Bild: Lalo de la Cerda
Ben Caplan ist kein leiser Mann – weder stimmlich noch künstlerisch. Mit seiner unverkennbaren, kraftvollen Baritonstimme, die gleichermaßen brüllen, hauchen und flüstern kann, hat sich der Kanadier in den vergangenen 15 Jahren als einer der markantesten Charaktere der modernen Folkszene etabliert. Nun kehrt er mit seinem fünften Studioalbum „The Flood“ und einer Tournee zurück, die ihn im April 2026 für sechs Termine nach Deutschland führt.
Konzerte in Hamburg, Berlin, Erfurt, Nürnberg, München und Köln sind geplant – Tickets gibt’s auf eventim.de ab Freitag, den 14. November um 11 Uhr.
Caplan, aufgewachsen im kanadischen Hamilton, fand früh seine Leidenschaft für Musik. Schon als Teenager griff er zur Gitarre, mit 19 begann er seine Laufbahn als Singer-Songwriter. Seitdem ist er auf den Bühnen der Welt zu Hause – mal solo, mal mit seiner Band The Casual Smokers. Sein Debüt „In The Time of the Great Remembering“ (2011) war bereits eine Verweigerung gängiger Kategorien: ein wilder Mix aus Folk, osteuropäischen Einflüssen und klassischer Balladenkunst. Es folgten das aufwendig orchestrierte „Birds with Broken Wings“ (2015), das Theaterprojekt „Old Stock“ (2018) sowie „recollection (reimagined)“ (2021) und „Old News“ (2022).

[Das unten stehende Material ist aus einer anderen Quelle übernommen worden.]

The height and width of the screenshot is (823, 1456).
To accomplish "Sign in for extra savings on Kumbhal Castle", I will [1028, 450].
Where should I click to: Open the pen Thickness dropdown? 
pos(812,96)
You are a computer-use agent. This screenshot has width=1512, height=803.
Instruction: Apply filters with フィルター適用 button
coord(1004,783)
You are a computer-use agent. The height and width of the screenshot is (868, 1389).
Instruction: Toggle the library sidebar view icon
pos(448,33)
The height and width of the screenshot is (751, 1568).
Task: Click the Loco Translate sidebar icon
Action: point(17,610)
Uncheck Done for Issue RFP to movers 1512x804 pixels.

Mit „The Flood“ wendet sich Caplan erneut den großen Themen zu: Verlust, Resilienz und Erneuerung. „Es geht darum, in einer brüchigen Welt einen Weg nach vorn zu finden“, sagt Caplan über das Album, das gleichermaßen poetisch wie wuchtig klingt. Die Songs fließen ineinander, entfalten sich in dramatischen Dynamiken und scheinen wie geschaffen für die Bühne.